Let me just touch on 2 different areas. Let me start with our owner outreach. We continue to be committed to our owner outreach and we see positive trends in those efforts. I've mentioned previously, we've launched Wyndham Cares and an owner outbound campaign designed to increase both ownership utilization and ownership education. Those programs alone this year have resulted in over 5,000 vacations being booked so far this year. And although that hasn't shown through specifically on loan loss provision yet, we're confident that putting people on vacation and enjoying time at our resorts are definitely going to yield results in the future.
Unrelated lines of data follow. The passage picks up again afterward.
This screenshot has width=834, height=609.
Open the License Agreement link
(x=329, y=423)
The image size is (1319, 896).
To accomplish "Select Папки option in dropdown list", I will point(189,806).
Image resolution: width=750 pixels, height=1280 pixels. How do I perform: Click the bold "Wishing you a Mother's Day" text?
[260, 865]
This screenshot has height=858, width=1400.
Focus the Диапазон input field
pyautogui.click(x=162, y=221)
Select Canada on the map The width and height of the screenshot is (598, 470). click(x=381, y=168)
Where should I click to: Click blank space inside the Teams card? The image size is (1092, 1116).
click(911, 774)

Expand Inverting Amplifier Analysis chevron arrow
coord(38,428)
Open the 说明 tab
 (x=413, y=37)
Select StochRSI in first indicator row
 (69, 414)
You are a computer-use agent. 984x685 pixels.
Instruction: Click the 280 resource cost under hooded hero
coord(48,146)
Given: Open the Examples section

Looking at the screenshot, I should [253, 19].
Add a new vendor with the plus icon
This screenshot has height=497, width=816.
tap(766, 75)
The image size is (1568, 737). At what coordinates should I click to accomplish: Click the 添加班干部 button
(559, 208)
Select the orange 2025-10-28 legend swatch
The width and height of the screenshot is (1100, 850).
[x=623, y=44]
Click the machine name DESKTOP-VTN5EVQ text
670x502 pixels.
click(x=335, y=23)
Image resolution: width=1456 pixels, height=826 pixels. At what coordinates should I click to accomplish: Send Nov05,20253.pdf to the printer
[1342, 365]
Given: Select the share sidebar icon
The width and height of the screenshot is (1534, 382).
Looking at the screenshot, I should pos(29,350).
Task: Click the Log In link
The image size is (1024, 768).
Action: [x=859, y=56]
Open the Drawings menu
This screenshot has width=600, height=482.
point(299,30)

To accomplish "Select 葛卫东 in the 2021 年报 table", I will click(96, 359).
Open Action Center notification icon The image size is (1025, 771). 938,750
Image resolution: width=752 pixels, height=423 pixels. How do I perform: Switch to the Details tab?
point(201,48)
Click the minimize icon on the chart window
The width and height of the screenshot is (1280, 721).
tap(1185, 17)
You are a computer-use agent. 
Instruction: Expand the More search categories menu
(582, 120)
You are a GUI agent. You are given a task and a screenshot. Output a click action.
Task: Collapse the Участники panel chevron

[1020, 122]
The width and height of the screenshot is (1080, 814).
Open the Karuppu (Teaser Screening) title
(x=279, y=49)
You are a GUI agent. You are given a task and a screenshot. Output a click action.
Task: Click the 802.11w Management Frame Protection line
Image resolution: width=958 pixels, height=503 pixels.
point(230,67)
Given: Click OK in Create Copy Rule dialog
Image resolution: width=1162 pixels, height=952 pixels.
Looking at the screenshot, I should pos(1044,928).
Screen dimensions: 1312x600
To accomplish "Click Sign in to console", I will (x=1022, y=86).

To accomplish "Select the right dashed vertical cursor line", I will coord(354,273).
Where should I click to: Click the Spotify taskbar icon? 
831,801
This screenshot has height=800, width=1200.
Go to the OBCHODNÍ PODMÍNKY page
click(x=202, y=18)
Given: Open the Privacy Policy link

I did mention on the legal front, we're taking a more aggressive posture. I don't want to get too much into tactics, but let me just share with you an example. Because we are stepping up the legal action, because in our observation, there are tactics that we're seeing often seem less than legitimate. As an example, we're getting dozens of demand letters purporting to be from owners, but they're not signed, they are sent from the same ZIP Code, which does not match where the owners are living. This seems for us to be designed to get around state licensing requirements. And wherever possible, we're going to point that out. And where we can take action, we will. And where we can work with authorities to show that people are trying to get around state licensing requirements or other laws, we will be more aggressive on that front.

Operator

We'll take our next question from Edward Engel with Macquarie.

E
Edward Engel
analyst

Are any of these timeshare attorneys actually helping owners get out of their contracts without ruining their credit scores?

M
Michael Brown
executive

Well, that's a -- it's a very broad question. I think a few things I would suggest. First of all, if there is a reason for someone to exit their ownership and they have a legitimate reason, first of all, we have a novation program and we would always encourage them to call us first. And I am very confident that we can do more than what they are promising without charging them an upfront fee of several thousand dollars. We'll do right by the client if there is a legitimate reason that they need to exit their ownership. We have programs in place. We've helped people exit their ownership in the past. And I'm -- yes, I'm sure there are some attorneys who have helped their clients get out. But what we are seeing is that is the vast minority of the cases we're seeing. You can really tell that it's become a letter mill from the attorneys, where it's cut-and-paste. Yes, we'll see a letter come in from a "extremely dissatisfied owner" that's just visited our resort and already had something booked for another vacation. So the tactic seems to be less than sincere and that's what we're looking to call out and address.

Operator

Ladies and gentlemen, this will conclude our question-and-answer period. I would now like to turn the call back to Michael Brown for closing remarks.

M
Michael Brown
executive

Thank you, Keith. Let me just close by saying how pleased we are with our first quarter as Wyndham Destinations. We're executing on our strategic plans and believe we are well-positioned to deliver our long-term goals. More importantly, we have a great team focused on delivering great vacations. Thank you for joining us, and enjoy the rest of your summer.

Operator

And this will conclude today's Second Quarter 2018 Wyndham Destinations Earnings Conference Call. You may now disconnect and have a great day.